Regular expression in wp_guess_url() is slightly too permissive.

[cfinke]

In wp_guess_url(), there is a regular expression is supposed to replace wp-admin/* or wp-login.php in a URL:

$path = preg_replace( '#/(wp-admin/.*|wp-login.php)#i', '', $_SERVER['REQUEST_URI'] );

However, the dot in wp-login.php is not escaped, so the replacement will also run when any character is in that position, not just a period. The enclosing if () statement makes this exceedingly unlikely to happen, but the dot should be escaped regardless.

[cfinke]

Escapes the dot in the regex.

[ocean90]

Introduced in [19923], changed in [21664], [21797], [25396].

[swissspidy]

Are there already unit tests for that function? They could catch such oversights.

[jrf]

Looking at the regex, I can see two more variants which would not be caught:

http://mysite.com/wp-admin
http://mysite.com/wp-login.php?var=somevar

I've seen that last one sometimes when plugins try to secure a url.

Changing the regex to the below will fix that and catch both:
'#/(wp-admin(?:$|/.*)|wp-login\.php.*)#i'

[voldemortensen]

Replying to jrf:

Looking at the regex, I can see two more variants which would not be caught:

http://mysite.com/wp-admin
http://mysite.com/wp-login.php?var=somevar

I've seen that last one sometimes when plugins try to secure a url.

Changing the regex to the below will fix that and catch both:
'#/(wp-admin(?:$|/.*)|wp-login\.php.*)#i'

In the case of http://mysite.com/wp-login.php?var=somevar it will still remove wp-login.php and return http://mysite.com?var=somevar. We may need to keep that behavior for back-compat (although I'm not aware of anything that depends on this).

[jdgrimes]

If you try to access a site that hasn't been installed yet using http://example.com/wp-login.php?redirect_to=/somewhere, you will be shown the error page saying that the site is not installed yet. But the "Create wp-config.php" button won't work, because wp_guess_url() doesn't strip the query string from the URL. The link URL will be wrong, because wp-load.php just does this:

        $path = wp_guess_url() . '/wp-admin/setup-config.php';

Resulting in http://example.com/?redirect_to=/somewhere/wp-admin/setup-config.php

[curdin]

Regex pattern updated to correct wp-login dot issue and capture urls with query parameters. Added common urls identified earlier as unit tests. This is my first core patch, please let me know if I don't follow some convention ;)

[netweb]

Assigning the ticket to mark the good-first-bug as "claimed".

Replying to curdin:

This is my first core patch, please let me know if I don't follow some convention ;)

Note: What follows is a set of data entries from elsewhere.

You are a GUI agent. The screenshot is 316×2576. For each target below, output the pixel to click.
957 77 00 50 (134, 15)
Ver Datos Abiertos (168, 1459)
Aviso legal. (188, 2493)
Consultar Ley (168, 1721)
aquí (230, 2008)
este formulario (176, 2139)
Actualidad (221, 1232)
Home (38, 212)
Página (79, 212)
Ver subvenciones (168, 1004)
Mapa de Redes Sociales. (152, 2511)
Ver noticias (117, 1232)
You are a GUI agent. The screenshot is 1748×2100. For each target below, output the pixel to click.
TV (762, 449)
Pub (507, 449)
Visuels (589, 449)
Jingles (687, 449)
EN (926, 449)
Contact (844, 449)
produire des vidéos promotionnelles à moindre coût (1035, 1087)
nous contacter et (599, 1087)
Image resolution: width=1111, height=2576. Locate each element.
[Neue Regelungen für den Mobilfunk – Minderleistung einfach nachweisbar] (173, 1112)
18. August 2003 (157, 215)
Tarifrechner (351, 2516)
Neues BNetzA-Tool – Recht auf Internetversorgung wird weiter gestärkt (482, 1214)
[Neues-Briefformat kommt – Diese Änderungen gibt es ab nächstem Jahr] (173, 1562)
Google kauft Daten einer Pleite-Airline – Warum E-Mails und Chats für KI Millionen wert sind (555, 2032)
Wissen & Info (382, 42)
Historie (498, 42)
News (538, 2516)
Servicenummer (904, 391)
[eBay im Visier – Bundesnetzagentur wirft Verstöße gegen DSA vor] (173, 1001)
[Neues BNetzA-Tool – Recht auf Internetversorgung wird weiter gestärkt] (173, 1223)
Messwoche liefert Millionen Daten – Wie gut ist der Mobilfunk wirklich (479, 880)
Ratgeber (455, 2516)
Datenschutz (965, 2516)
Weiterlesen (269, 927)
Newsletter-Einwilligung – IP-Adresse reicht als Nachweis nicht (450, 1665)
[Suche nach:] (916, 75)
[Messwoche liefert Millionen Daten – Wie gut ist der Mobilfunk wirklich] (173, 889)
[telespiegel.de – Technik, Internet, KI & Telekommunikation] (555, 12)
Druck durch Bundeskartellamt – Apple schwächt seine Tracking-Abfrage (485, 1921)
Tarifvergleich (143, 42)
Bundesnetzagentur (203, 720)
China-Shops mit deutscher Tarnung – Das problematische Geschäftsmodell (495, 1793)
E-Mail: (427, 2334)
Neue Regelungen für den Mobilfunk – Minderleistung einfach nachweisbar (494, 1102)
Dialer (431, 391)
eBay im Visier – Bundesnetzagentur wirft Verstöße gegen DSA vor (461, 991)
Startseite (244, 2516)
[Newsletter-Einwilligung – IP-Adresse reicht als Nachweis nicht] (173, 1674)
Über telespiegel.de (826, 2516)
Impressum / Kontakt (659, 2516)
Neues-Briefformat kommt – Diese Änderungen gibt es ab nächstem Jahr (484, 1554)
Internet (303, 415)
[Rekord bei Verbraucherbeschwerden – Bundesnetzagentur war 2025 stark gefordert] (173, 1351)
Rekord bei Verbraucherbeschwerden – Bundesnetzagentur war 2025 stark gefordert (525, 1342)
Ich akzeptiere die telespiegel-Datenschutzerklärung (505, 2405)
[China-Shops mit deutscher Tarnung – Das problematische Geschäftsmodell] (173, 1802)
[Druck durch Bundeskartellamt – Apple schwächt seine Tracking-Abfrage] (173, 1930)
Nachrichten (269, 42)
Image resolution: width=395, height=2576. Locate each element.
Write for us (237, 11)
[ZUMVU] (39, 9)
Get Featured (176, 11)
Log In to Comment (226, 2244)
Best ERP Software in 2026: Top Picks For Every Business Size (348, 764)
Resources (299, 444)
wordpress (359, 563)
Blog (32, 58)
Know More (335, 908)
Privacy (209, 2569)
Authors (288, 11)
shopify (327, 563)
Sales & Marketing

@curdin Thanks for the patch :)

In the future you should add a file extension to the filename, e.g. 36827.diff, this makes the patch more easily read here in Trac, e.g. you see the red and green diff highlights when viewing wp_guess_url_regex.patch​ but not 36827_guess_url_patch_and_test​ ;)

See ​https://make.wordpress.org/core/handbook/tutorials/trac/submitting-a-patch/

[curdin]

Thanks for the headsup @netweb. I'll reupload with the correct file extension.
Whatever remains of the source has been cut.